Problem requirements ▸
Copy unchanged the lines of the listing that begin with the line containing "The height and width of the screenshot is (1090, 690)." and continue through the line containing "Looking at the screenshot, I should [518, 132].".

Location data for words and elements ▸

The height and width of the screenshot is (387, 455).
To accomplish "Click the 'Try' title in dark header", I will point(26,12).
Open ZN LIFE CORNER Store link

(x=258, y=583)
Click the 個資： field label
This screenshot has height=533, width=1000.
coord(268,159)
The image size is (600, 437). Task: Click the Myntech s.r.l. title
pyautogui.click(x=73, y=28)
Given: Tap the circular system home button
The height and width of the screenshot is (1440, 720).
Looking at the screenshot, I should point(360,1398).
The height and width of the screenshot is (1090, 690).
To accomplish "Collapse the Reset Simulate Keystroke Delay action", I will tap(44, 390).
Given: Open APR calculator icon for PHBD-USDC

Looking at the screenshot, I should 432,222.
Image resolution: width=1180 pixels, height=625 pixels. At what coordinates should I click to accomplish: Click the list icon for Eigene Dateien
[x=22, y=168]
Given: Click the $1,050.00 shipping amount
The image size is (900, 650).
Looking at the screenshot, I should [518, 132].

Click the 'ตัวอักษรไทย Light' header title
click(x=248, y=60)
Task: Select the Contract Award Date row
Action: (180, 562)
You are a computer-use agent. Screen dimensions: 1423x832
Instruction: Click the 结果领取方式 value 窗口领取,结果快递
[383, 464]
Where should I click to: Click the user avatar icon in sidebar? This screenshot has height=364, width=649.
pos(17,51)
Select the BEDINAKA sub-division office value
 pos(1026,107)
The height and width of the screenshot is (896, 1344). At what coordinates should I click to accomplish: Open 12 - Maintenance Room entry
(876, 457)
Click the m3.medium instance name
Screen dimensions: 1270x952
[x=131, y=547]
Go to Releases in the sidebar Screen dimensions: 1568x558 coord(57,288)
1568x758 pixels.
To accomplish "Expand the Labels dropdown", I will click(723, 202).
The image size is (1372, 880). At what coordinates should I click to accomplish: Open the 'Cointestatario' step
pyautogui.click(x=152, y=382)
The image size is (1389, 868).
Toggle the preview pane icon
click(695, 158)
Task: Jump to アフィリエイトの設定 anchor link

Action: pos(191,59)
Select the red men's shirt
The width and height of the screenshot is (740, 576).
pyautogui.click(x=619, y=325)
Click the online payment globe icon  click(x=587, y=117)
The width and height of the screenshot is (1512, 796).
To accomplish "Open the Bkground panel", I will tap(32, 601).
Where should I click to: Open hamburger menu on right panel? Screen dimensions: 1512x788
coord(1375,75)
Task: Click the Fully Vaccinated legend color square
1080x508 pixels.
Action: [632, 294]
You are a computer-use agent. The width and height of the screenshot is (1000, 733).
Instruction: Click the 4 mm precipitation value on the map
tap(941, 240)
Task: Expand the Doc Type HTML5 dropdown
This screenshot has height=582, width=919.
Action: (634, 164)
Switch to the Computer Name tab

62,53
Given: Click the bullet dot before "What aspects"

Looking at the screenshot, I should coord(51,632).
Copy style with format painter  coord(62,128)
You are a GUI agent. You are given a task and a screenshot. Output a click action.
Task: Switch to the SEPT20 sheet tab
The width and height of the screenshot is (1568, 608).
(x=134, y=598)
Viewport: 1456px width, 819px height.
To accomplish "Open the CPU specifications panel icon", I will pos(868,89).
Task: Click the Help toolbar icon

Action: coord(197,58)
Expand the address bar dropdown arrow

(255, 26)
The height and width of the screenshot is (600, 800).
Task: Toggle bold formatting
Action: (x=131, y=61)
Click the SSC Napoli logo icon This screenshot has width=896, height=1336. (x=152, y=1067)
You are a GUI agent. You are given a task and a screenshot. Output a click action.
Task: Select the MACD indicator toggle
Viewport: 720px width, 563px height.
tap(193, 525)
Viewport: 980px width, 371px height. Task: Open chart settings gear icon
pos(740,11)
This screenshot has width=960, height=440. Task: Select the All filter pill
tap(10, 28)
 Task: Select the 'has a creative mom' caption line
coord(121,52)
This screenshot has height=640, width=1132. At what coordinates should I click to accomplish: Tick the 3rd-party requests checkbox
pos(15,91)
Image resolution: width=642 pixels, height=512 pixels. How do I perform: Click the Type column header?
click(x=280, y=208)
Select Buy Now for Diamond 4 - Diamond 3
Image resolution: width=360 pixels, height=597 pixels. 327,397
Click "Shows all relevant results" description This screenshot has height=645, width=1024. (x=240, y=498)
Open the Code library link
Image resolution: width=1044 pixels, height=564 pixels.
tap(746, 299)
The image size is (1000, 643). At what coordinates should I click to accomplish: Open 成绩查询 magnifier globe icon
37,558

Solution for this exercise ▸
The height and width of the screenshot is (1090, 690).
To accomplish "Collapse the Reset Simulate Keystroke Delay action", I will tap(44, 390).
Given: Open APR calculator icon for PHBD-USDC

Looking at the screenshot, I should 432,222.
Image resolution: width=1180 pixels, height=625 pixels. At what coordinates should I click to accomplish: Click the list icon for Eigene Dateien
[x=22, y=168]
Given: Click the $1,050.00 shipping amount
The image size is (900, 650).
Looking at the screenshot, I should [518, 132].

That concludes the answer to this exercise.